• WORK ITEM
Find the line containing "You are a computer-use agent. Image" in the listing below. Repeat it exactly, along with each following line up to and including the one containing "Open the Distribution Plot Type dropdown".

::: SOURCE RECORDS :::

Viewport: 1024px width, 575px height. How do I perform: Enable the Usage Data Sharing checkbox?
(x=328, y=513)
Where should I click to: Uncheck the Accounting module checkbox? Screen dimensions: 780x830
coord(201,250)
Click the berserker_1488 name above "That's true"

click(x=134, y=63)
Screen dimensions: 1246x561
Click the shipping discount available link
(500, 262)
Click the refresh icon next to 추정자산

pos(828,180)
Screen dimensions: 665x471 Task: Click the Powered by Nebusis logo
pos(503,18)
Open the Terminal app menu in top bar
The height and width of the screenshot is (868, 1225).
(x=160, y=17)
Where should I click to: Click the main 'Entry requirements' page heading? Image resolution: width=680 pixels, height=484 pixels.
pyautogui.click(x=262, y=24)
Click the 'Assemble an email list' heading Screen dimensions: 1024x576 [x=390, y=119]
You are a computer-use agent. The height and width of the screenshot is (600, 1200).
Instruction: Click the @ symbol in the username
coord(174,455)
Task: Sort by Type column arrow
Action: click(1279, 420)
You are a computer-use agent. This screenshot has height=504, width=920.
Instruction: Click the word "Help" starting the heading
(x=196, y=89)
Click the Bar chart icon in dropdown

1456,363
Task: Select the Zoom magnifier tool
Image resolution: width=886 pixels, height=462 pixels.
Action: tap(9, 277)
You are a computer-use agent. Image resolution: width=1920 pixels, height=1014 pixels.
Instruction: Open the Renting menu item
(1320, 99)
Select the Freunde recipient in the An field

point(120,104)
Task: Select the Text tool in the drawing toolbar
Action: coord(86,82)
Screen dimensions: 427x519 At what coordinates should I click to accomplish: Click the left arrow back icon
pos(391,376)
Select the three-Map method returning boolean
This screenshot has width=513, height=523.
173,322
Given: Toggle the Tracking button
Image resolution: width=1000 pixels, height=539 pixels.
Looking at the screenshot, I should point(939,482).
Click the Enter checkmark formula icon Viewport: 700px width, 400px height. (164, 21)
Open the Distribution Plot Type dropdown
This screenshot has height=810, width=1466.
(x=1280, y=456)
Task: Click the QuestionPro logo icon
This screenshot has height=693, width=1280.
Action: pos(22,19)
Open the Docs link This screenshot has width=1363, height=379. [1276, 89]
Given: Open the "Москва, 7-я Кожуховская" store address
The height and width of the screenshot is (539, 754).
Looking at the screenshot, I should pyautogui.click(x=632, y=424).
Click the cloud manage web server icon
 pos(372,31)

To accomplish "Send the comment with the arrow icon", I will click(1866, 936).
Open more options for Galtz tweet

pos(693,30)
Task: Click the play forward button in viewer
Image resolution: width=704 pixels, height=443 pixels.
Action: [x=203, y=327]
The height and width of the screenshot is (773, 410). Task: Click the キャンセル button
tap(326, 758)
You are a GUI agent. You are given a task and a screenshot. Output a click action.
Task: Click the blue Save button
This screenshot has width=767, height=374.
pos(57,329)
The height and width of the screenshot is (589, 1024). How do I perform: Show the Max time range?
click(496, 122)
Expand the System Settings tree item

:::

• EXERCISE RESULT
You are a computer-use agent. Image resolution: width=1920 pixels, height=1014 pixels.
Instruction: Open the Renting menu item
(1320, 99)
Select the Freunde recipient in the An field

point(120,104)
Task: Select the Text tool in the drawing toolbar
Action: coord(86,82)
Screen dimensions: 427x519 At what coordinates should I click to accomplish: Click the left arrow back icon
pos(391,376)
Select the three-Map method returning boolean
This screenshot has width=513, height=523.
173,322
Given: Toggle the Tracking button
Image resolution: width=1000 pixels, height=539 pixels.
Looking at the screenshot, I should point(939,482).
Click the Enter checkmark formula icon Viewport: 700px width, 400px height. (164, 21)
Open the Distribution Plot Type dropdown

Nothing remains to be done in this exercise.